Lia – é a intelectual do grupo. Seu engajamento é explícito. Oriunda do Nordeste, mete-se em organizações clandestinas a fim de combater o horror patrocinado pelos militares. Filha de um ex-militar nazista, Lia vive a angústia de saber que o namorado está preso.

Ana Clara – é a personagem mais nebulosa. Sua soturna personalidade, faz com que Lia e Lorena chamem-na de “Ana Turva” – um trocadilho, já que de “claro” ela não tinha nada. Ana é mais bonita das três. Parece luminosa por fora, mas existem noites misteriosas em seu interior. Seu namorado é um traficante e ela é viciada em drogas.
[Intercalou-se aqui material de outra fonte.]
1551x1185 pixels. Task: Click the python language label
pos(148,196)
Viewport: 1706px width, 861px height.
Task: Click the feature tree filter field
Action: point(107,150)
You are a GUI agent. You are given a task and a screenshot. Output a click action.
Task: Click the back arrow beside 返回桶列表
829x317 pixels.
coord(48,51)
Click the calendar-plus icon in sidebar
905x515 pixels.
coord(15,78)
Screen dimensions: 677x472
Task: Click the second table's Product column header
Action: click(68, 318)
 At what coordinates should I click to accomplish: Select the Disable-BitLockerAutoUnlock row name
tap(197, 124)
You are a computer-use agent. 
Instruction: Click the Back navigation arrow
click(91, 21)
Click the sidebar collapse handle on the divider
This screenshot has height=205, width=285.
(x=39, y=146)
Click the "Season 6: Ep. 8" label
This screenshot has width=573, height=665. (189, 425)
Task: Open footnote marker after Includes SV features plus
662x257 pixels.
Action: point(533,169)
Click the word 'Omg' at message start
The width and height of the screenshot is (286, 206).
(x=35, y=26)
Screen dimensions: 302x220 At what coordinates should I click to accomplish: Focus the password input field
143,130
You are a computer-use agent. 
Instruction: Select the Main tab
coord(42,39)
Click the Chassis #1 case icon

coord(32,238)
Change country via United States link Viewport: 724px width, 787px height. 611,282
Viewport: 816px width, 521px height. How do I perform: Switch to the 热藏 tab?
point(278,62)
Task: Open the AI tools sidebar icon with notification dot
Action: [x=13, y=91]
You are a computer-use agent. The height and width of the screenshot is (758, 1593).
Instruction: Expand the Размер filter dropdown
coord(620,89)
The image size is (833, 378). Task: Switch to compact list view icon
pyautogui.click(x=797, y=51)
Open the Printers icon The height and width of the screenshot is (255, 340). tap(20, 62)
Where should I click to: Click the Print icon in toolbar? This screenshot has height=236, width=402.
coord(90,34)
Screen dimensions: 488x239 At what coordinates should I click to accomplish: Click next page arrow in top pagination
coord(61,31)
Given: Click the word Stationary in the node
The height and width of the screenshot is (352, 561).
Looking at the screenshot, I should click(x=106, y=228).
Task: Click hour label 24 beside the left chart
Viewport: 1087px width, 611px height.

Lygia realiza enormes digressões ao longo da obra. Às vezes, a história é contada em primeira pessoa; mergulha-se na cabeça das personagens; e elas assumem o protagonismo sobre si mesmas. Em seguida, ela utiliza o discurso indireto livre. Ou seja, o narrador passa a conduzir a história sob o seu ponto de vista, assumindo a descrição dos meandros psicológicos de cada personagem.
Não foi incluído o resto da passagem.